Na tradição Noongar, acredita-se que o medi atua como condutor das almas dos falecidos através e sob o Mar Ocidental, levando-as ao seu local de descanso eterno: Kurannup. O termo medi pode ser traduzido como "agente" ou "médium", reforçando sua função de intermediário entre o plano dos vivos e a vida após a morte.
Segundo o ciclo espiritual registrado pelos anciãos, os espíritos dos que partiram permanecem por um período indeterminado repousando na moojar (árvore conhecida no ocidente como "Árvore de Natal da Austrália Ocidental" ou Nuytsia floribunda). Posteriormente, são transportados pelos ventos do leste ou pelas correntes marítimas até o oceano, onde se encontram com o medi. Juntos, iniciam a travessia final rumo a Kurannup, completando o ciclo de retorno aos ancestrais e à terra espiritual.
Esta narrativa não apenas ilustra a profunda observação do povo Noongar sobre o comportamento da ave, mas também evidencia como a natureza é integrada a sistemas de crença que reforçam o respeito pelo meio ambiente e a continuidade da vida em suas múltiplas dimensões.

Conclusão

O corvo-marinho-alvinegro (Phalacrocorax varius) sintetiza a complexa interação entre adaptação fisiológica, dinâmica ecológica e significado cultural. Sua plumagem bicolore, sua estratégia de mergulho que sacrifica impermeabilização em prol de eficiência hidrodinâmica, e seu comportamento reprodutivo colonial refletem milhões de anos de refinamento evolutivo para a vida em ambientes aquáticos variáveis.
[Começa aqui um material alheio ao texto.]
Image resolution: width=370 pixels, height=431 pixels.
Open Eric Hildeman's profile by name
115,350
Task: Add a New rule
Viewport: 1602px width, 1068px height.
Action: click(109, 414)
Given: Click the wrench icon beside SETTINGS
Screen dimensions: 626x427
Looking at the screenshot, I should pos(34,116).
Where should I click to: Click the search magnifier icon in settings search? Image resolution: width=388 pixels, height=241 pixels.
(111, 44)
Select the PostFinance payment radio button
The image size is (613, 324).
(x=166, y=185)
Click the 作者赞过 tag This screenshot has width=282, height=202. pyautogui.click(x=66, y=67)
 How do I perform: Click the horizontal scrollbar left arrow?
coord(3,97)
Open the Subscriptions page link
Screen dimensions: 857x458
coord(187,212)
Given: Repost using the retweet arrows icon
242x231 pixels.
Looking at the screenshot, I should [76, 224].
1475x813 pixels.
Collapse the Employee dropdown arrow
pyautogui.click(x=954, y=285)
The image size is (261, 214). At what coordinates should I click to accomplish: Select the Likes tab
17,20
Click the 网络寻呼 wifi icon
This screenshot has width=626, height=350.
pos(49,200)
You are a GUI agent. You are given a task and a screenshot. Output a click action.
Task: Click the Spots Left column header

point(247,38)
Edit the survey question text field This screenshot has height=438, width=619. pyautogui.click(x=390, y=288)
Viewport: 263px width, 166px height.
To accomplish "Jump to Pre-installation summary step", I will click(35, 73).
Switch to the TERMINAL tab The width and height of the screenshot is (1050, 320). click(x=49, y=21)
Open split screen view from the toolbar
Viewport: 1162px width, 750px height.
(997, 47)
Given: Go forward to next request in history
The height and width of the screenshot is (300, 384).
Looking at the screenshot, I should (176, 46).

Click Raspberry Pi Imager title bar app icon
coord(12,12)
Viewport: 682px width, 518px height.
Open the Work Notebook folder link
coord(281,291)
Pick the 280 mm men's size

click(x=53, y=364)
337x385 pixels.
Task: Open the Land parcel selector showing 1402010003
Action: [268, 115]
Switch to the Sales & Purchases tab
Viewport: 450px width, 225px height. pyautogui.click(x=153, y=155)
Apesar do status global de "pouco preocupante", a espécie enfrenta pressões antrópicas significativas, especialmente na Nova Zelândia (onde é considerada nacionalmente vulnerável) e em regiões australianas com alta densidade de pesca recreativa e comercial. O emaranhamento em linhas descartadas, a degradação de zonas costeiras e a histórica perseguição por suposta competição com a pesca exigem políticas de manejo baseadas em ciência, incluindo a promoção de linhas de pesca biodegradáveis, a criação de zonas de amortecimento ao redor de colônias e programas de educação comunitária.
Paralelamente, a integração do medi na cosmologia Noongar lembra que a conservação de espécies não deve ser guiada apenas por métricas populacionais, mas também pelo reconhecimento de seu valor intrínseco e simbólico para as culturas que coexistem com elas há milênios. Preservar o corvo-marinho-alvinegro é, portanto, proteger um elo vital dos ecossistemas da Australásia e honrar um legado cultural que vê na ave não apenas um predador, mas um guardião da transição entre mundos.